Shaun Fraser

Personal information
- Full name: Shaun Fraser
- Date of birth: 6 March 1988 (age 37)
- Place of birth: Glasgow, Scotland
- Position: Forward

Team information
- Current team: Pollok

Senior career*
- Years: Team / Apps / (Gls)
- 2010–2012: Partick Thistle / 14 / (2)
- 2011: → Stenhousemuir (loan) / 3 / (0)
- 2013–2014: Irvine Meadow XI / – / (–)
- 2014–2015: Queen's Park / 31 / (7)
- 2015–2016: Irvine Meadow XI / – / (1)
- 2016-2018: Kirkintilloch Rob Roy
- 2018-: Pollok / 79 / (21)

= Shaun Fraser =

Scottish footballer

Shaun Fraser (born 6 March 1988) is a Scottish professional footballer for Pollok in the West of Scotland Super League Premier Division.

==Career==

===Partick Thistle===
A member of Thistle's under 19 squad that won the SFL Youth Cup in May 2010, Fraser was given his first professional contract until May 2013. On 11 January 2011 he made his first team debut in the Scottish Cup as a substitute against Falkirk at the Falkirk Stadium. On 15 January he scored his first goal for the club against Stirling Albion. In all he made 17 appearances scoring twice before being loaned out to Stenhousemuir at the start of the next season.

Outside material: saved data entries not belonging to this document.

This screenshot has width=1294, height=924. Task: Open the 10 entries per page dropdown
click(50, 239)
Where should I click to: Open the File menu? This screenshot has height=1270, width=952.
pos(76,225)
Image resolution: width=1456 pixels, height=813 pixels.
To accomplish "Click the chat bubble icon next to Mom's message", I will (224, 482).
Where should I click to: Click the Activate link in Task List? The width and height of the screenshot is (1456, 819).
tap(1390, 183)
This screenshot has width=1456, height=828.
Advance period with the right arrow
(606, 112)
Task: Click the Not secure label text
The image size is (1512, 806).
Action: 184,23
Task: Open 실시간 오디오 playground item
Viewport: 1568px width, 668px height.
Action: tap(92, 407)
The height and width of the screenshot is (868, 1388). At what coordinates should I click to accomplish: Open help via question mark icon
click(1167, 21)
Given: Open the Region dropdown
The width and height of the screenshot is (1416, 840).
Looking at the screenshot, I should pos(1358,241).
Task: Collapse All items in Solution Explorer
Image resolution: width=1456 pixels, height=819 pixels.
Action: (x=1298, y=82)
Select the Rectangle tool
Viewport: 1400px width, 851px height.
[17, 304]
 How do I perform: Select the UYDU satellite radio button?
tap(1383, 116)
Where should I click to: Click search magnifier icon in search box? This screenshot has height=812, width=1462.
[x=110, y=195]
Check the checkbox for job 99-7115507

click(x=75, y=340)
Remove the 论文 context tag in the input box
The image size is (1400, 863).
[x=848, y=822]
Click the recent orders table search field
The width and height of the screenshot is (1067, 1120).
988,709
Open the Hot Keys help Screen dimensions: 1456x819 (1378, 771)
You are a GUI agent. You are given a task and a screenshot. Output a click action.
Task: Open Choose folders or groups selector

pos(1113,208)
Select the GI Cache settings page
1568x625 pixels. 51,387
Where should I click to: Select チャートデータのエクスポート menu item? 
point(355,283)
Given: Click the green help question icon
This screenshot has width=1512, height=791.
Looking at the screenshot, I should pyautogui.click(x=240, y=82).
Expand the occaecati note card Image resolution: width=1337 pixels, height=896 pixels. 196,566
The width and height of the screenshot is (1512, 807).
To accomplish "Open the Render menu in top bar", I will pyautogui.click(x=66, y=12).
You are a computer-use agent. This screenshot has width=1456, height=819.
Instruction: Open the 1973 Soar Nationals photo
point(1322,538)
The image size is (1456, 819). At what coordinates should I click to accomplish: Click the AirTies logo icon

On 19 August 2011 Fraser joined Stenhousemuir on loan until January 2012. Making his debut the following day as a substitute against Forfar Athletic.

===Junior career===
Fraser left Partick Thistle in 2012. He had two spells at West of Scotland Super League Premier Division side Irvine Meadow XI, his first spell at the North Ayrshire club was during 2013/14 which came before a season at Queen's Park of Scottish League Two.

===Pollok===
Fraser joined Pollok on an initial one-year deal from Kirkintilloch Rob Roy in 2018, making a goalscoring debut in September of that year in a 2–1 home defeat to Auchinleck Talbot. At the end of the 2019–20 season, curtailed due to the COVID-19 pandemic, he was named Members' Player of the Year and Players' Player of the year, having finished the season as the club's top scorer. At the end of the 2021–22 season, Fraser signed a one-year extension with the club, and played a key role in the club's run to the third round of the Scottish Cup. He started the matches against Huntly, Annan Athletic and Ayr United, opening the scoring against Annan with a looping header in front of the BBC cameras.